KYIV (Reuters) – Ukraine’s top commander said on Tuesday that Kyiv’s forces were still advancing in Russia’s Kursk region, but warned that Moscow was building up its forces on the eastern Pokrovsk front, where Russian troops have been advancing.
General Oleksandr Syrskyi said by video link in remarks broadcast on television that Russia was trying to disrupt Ukraine’s supply lines to the front near Pokrovsk, a coal mining city that has strategic military value as a transport hub.
“The situation on the Pokrovsk front is fairly difficult … the enemy is using its advantage in personnel, weapons and military equipment, it is actively using artillery and aviation,” he said.
Ukraine’s three-week-old thrust into Russia’s Kursk region has captured 100 settlements, he said.

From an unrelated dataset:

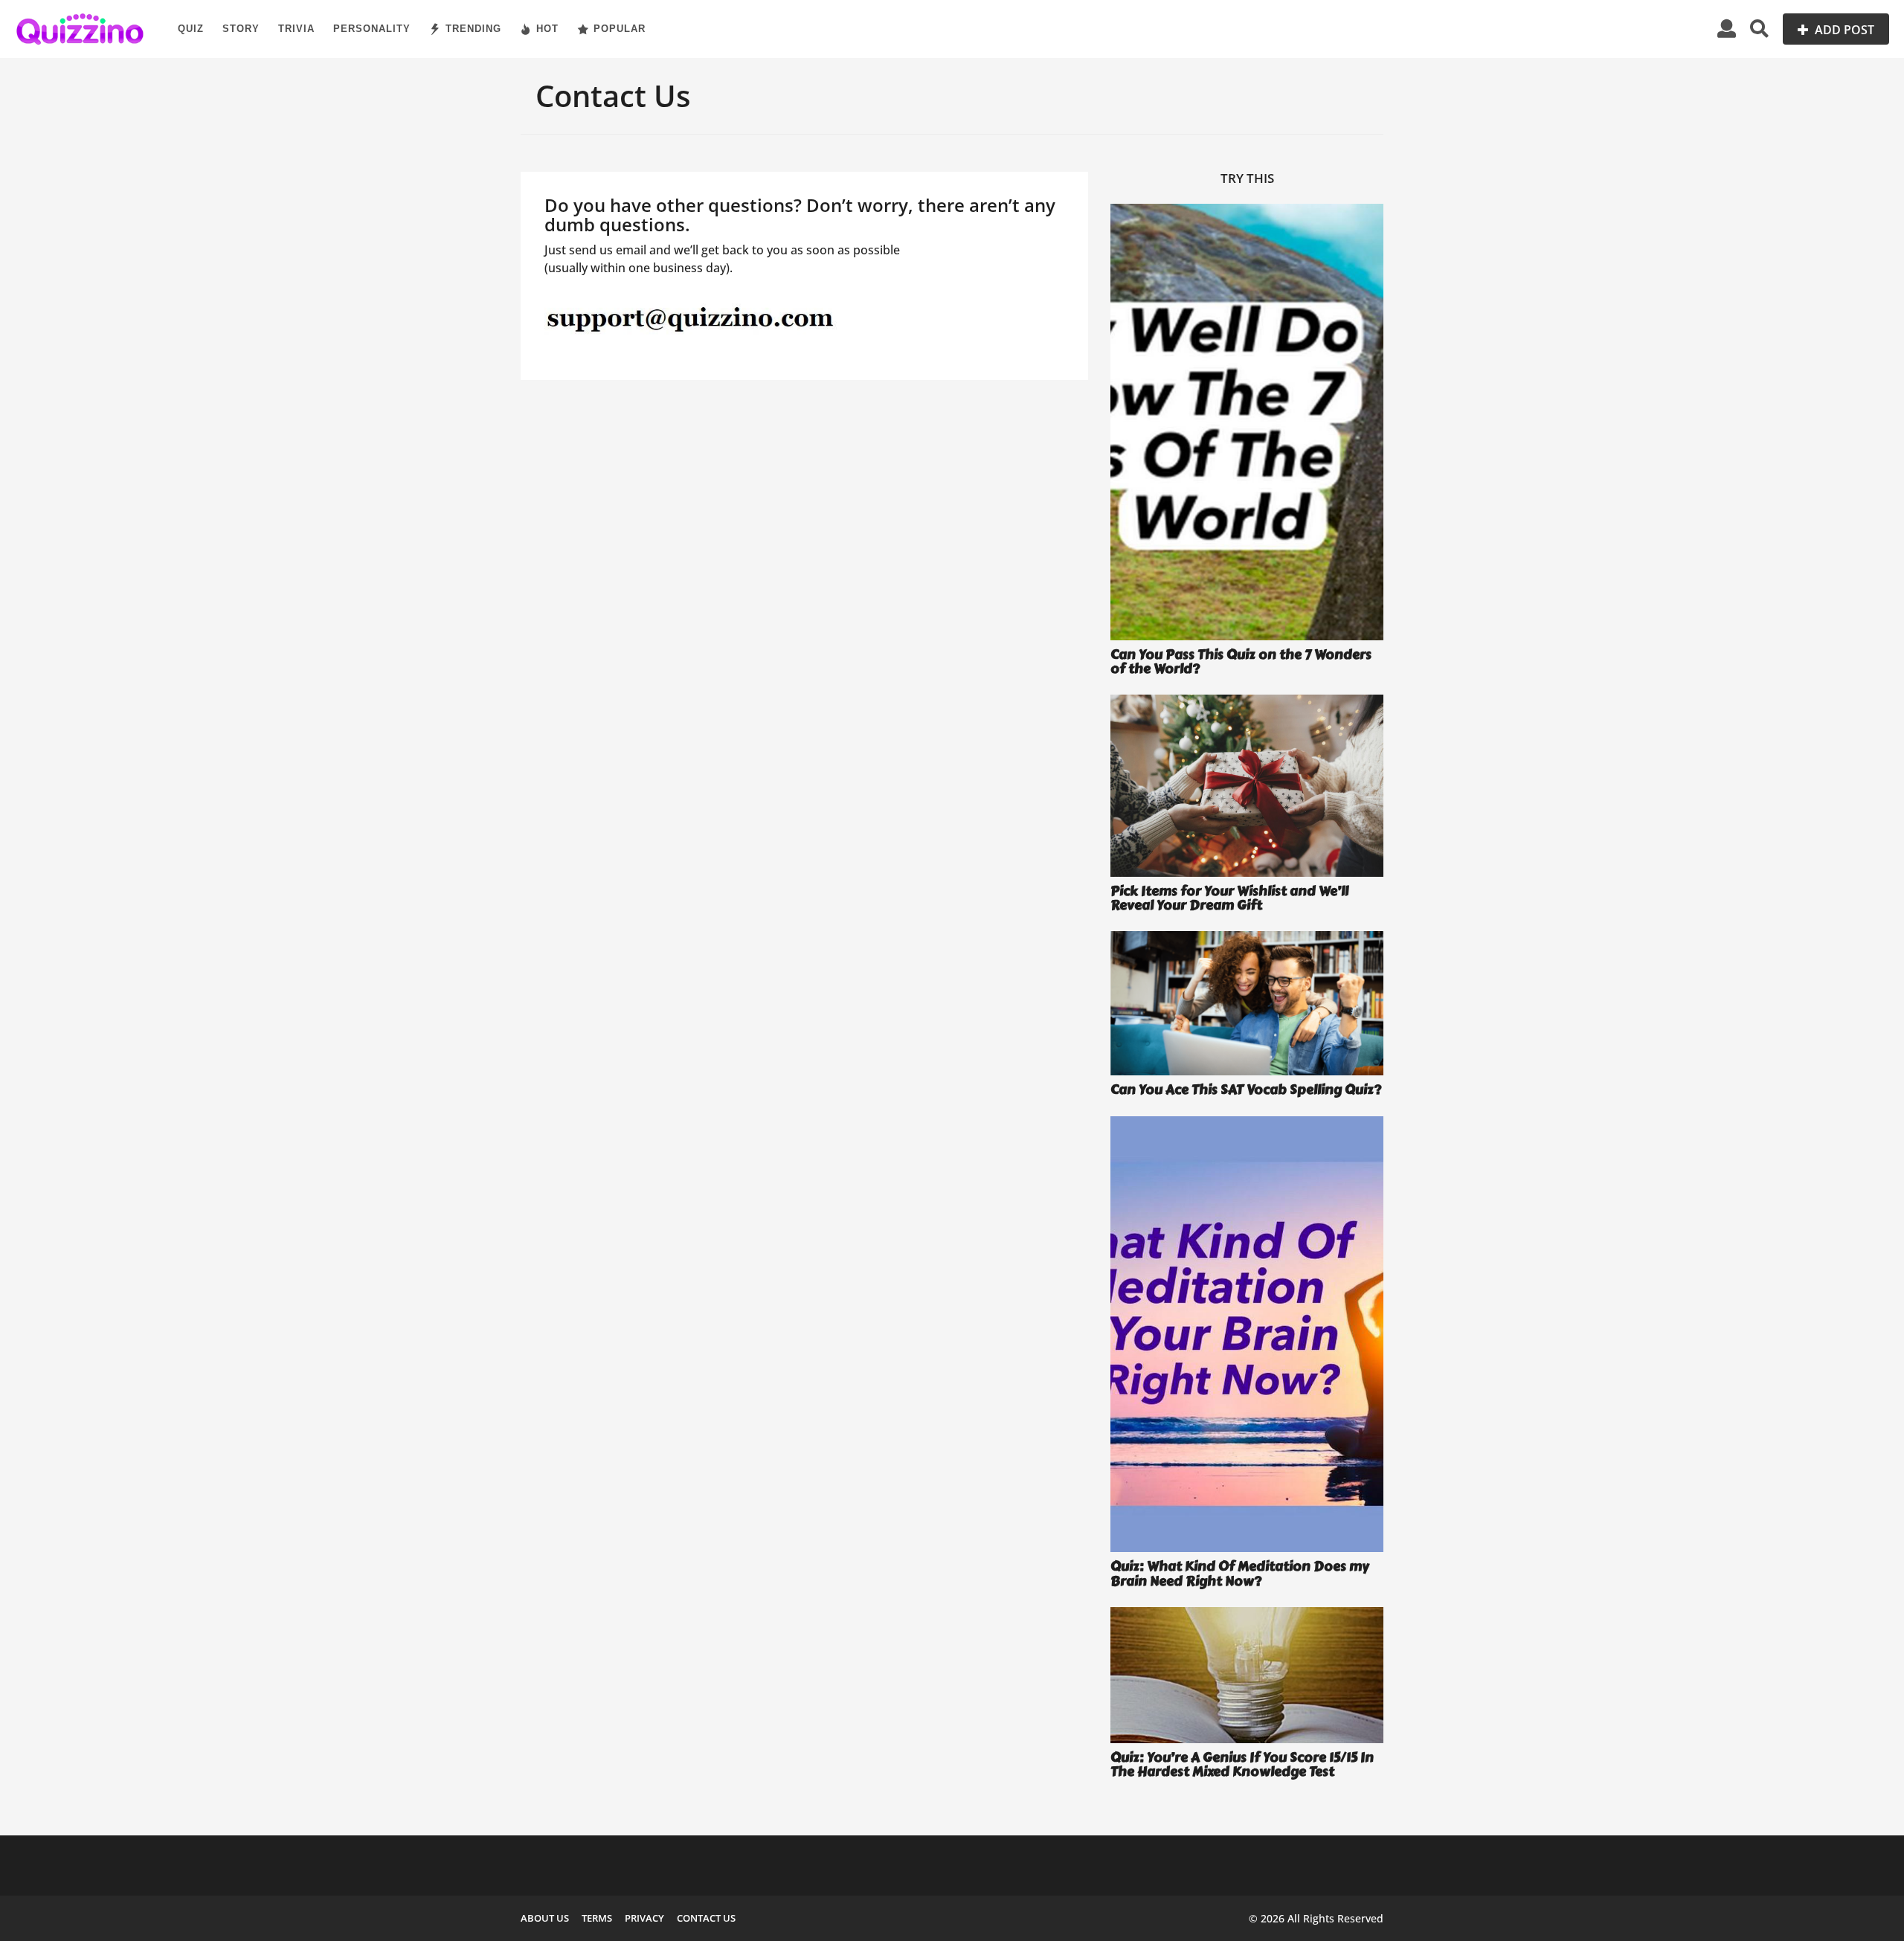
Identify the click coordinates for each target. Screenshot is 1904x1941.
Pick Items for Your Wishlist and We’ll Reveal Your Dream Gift (1229, 898)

Moscow’s troops were trying to counterattack in the area and encircle Kyiv’s forces, but those attempts were being repelled, he added.
He said that one of the objectives of the Kursk operation was to divert Russian forces from other areas, primarily the Pokrovsk and Kurakhove sectors.
“The Kursk operation diverted a significant number of its forces,” he said, noting that Russian troops had been drawn from Ukraine’s south.
“As of now, we can say that around 30,000 servicemen have been sent to the Kursk front and this figure is growing.”
But he said Russia was strengthening its force on the Pokrovsk front.
Disclosing a number for the first time, Syrskyi said that Ukraine had captured 594 Russian servicemen during its operation in the Kursk region.